Go through each line of the records below and count those with the word "menu"; give only the total.

--- INPUT DATA ---

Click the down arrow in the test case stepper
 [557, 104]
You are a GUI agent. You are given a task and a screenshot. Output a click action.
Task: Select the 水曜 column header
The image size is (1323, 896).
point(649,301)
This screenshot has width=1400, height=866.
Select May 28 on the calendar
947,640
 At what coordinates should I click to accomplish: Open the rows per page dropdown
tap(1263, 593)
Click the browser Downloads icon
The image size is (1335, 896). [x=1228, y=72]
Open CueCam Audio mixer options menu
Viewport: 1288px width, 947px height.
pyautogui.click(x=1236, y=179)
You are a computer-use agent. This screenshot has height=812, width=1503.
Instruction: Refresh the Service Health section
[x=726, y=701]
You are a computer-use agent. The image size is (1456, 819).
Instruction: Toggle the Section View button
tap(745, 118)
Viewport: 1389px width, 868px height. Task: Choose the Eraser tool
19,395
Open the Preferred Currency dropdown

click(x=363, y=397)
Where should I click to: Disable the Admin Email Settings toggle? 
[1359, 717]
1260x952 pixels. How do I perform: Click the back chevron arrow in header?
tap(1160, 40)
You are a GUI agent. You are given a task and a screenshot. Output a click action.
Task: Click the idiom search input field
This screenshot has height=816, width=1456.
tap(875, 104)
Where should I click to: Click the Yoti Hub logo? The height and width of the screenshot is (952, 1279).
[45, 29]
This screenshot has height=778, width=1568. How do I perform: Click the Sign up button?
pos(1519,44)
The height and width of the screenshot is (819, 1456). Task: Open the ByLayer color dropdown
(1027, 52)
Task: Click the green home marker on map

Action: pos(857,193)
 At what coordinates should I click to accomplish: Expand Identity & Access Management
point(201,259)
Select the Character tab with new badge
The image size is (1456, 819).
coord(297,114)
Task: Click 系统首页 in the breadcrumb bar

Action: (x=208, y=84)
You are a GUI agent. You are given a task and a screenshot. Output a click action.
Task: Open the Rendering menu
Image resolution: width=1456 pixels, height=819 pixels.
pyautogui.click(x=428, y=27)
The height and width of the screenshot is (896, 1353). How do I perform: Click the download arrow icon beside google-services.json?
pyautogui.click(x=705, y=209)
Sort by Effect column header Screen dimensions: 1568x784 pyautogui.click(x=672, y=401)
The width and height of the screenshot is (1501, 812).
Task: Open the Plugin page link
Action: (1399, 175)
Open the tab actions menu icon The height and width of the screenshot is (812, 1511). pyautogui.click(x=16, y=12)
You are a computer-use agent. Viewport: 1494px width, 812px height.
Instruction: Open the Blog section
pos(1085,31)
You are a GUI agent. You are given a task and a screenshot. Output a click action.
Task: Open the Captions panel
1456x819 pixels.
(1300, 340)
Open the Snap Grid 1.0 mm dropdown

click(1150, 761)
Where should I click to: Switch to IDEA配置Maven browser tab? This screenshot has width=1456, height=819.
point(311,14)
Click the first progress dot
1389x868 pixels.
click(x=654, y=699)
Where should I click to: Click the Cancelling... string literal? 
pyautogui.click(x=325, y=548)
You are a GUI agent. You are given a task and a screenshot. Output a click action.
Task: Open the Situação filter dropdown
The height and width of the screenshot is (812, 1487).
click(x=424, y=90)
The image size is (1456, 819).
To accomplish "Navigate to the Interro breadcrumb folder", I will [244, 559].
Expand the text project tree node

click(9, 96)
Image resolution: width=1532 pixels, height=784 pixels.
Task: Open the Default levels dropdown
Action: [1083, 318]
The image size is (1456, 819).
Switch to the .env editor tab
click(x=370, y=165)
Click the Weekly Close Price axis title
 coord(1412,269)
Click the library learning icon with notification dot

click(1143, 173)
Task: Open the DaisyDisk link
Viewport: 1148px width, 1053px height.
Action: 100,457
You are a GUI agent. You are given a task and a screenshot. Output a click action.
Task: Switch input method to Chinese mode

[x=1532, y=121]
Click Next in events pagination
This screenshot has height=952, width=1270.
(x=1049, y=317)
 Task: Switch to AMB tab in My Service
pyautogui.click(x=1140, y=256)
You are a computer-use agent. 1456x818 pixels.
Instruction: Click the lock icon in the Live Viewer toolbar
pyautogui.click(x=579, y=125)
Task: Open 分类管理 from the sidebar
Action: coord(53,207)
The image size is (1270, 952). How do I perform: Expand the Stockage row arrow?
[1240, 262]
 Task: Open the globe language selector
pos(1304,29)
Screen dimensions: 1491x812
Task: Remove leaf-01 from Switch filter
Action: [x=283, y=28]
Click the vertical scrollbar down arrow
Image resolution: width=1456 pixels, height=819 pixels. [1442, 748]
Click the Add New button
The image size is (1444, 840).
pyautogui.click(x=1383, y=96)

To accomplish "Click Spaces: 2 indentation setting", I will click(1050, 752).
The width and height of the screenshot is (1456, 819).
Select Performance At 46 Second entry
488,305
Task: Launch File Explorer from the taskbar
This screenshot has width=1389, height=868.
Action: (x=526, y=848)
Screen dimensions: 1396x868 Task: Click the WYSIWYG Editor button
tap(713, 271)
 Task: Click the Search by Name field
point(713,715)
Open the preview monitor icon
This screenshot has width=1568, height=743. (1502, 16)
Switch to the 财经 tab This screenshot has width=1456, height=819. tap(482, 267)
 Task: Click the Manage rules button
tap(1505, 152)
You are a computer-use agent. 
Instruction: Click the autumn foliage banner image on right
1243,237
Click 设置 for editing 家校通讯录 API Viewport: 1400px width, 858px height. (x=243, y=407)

---

* **RESPONSE TO THIS EXERCISE**: 3